Mechanisms of action
S. boulardii secretes a 54-kDa protease, in vivo. This protease has been shown to both degrade toxins A and B, secreted from C. difficile, and inhibit their binding to receptors along the brush border. This leads to a reduction in the enterotoxinic and cytotoxic effects of C. difficile infection.
Escherichia coli and Salmonella typhimurium, two pathogenic bacteria often associated with acute infectious diarrhea, were shown to strongly adhere to mannose on the surface of S. boulardii via lectin receptors (adhesins). Once the invading microbe is bound to S. boulardii, it is prevented from attaching to the brush border; it is then eliminated from the body during the next bowel movement.
Trophic effects on enterocytes
The hypersecretion of water and electrolytes (including chloride ions), caused by cholera toxin during a Vibrio cholerae infection, can be reduced significantly with the introduction of S. boulardii. A 120-kDa protease secreted by S. boulardii has been observed to have an effect on enterocytes lining the large and small intestinal tract–inhibiting the stimulation of adenylate cyclase, which led to the reduction in enterocytic cyclic adenosine monophosphate (cAMP) production and chloride secretion.
During an E. coli infection, myosin light chain (MLC) is phosphorylated leading to the degradation of the tight junctions between intestinal mucosa enterocytes. S. boulardii has been shown to prevent this phosphorylation, leading to a reduction in mucosal permeability, and thus a decrease in the translocation of the pathogenic bacteria.
Polyamines (spermidine and spermine) have been observed to be released from S. boulardii in the rat ileum. Polyamines have been theorized to stimulate the maturation and turnover of small intestine enterocytes.
Interleukin 8 (IL-8) is a proinflammatory cytokine secreted during an E. coli infection in the gut. S. boulardii has been shown to decrease the secretion of IL-8 during an E. coli infection; S. boulardii could have a protective effect in inflammatory bowel disease. Saccharomyces boulardii may exhibit part of its anti-inflammatory potential through modulation of dendritic cell phenotype, function, and migration by inhibition of their immune response to bacterial microbial surrogate antigens such as lipopolysaccharide (LPS). A recent study showed that culture of primary human myeloid dendritic cells CD1c+CD11c+CD123- DC (mDC) in the presence of S. boulardii culture supernatant (active component molecular weight < 3 kDa as evaluated by membrane partition chromatography) significantly reduced expression of the co-stimulatory molecules CD40 and CD80 and the dendritic cell mobilization marker CC-chemokine receptor CCR7 (CD197) induced by the prototypical microbial antigen lipopolysaccharide (LPS).
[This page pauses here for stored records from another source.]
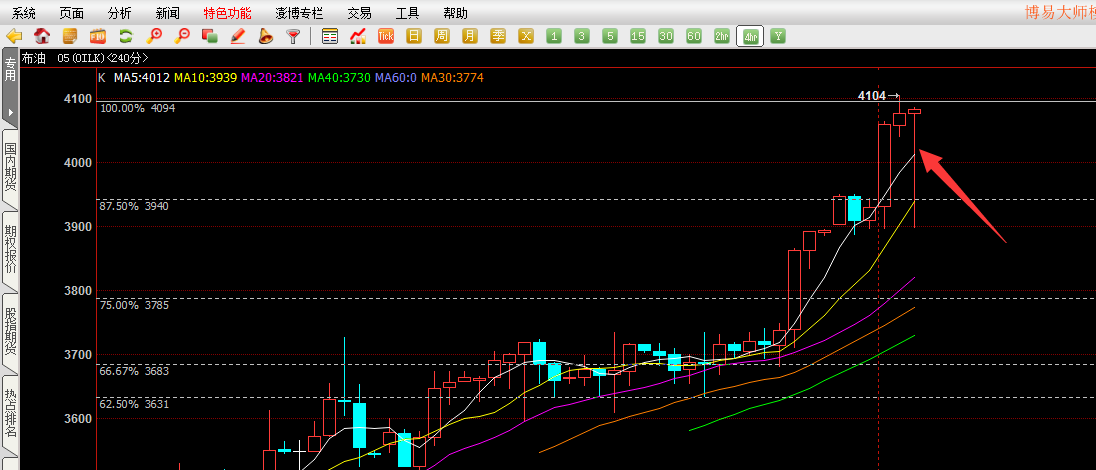Click the zoom in magnifier icon

click(x=154, y=36)
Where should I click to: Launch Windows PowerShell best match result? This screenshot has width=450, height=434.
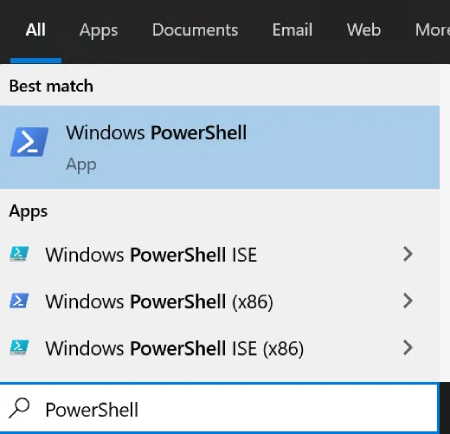click(x=220, y=147)
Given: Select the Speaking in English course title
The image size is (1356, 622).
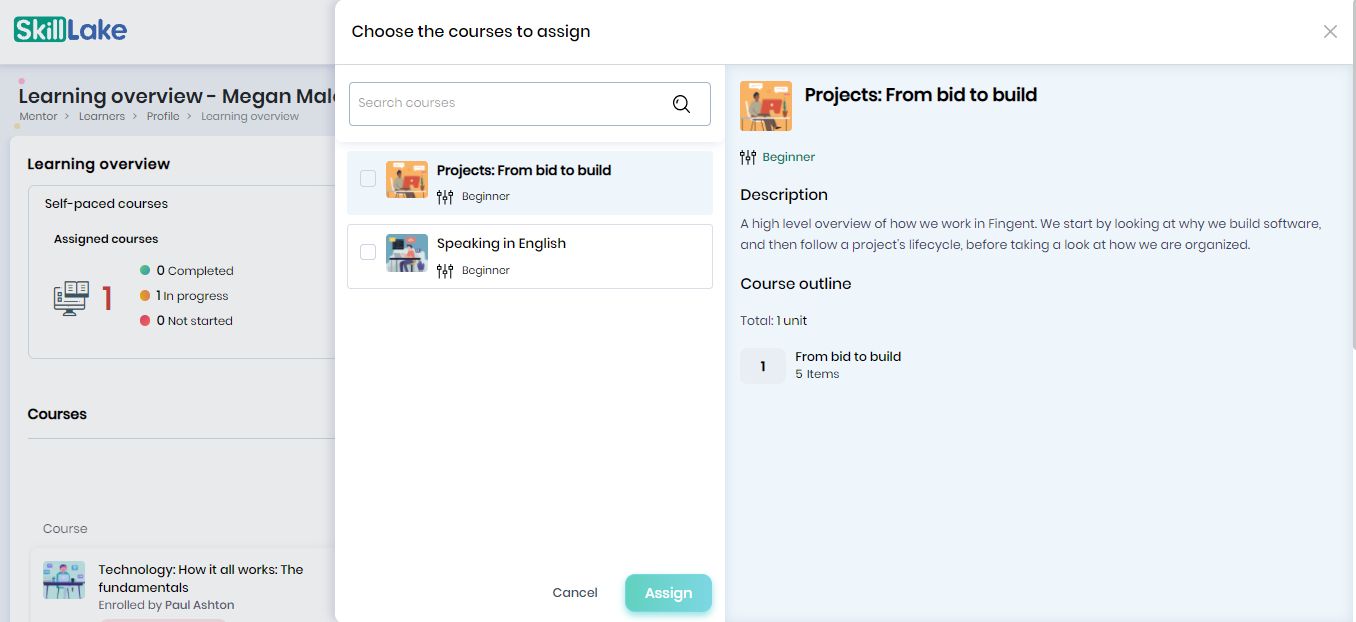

Moreover, secretion key proinflammatory cytokines like TNF-α and IL-6 were notably reduced, while the secretion of anti-inflammatory IL-10 did increase. Finally, S. boulardii supernatant inhibited the proliferation of naïve T-cells in a mixed lymphocyte reaction with mDC.
Increased levels of disaccharidases
The trophic effect on enterocytes has been shown to increase levels of disaccharidases such as lactase, sucrase, maltase, glucoamylase, and N-aminopeptidase in the intestinal mucosa of humans and rats. This can lead to the increased breakdown of disaccharides into monosaccharides that can then be absorbed into the bloodstream via enterocytes. This can help in the treatment of diarrhea, as the level of enzymatic activity has diminished and carbohydrate cannot be degraded and absorbed.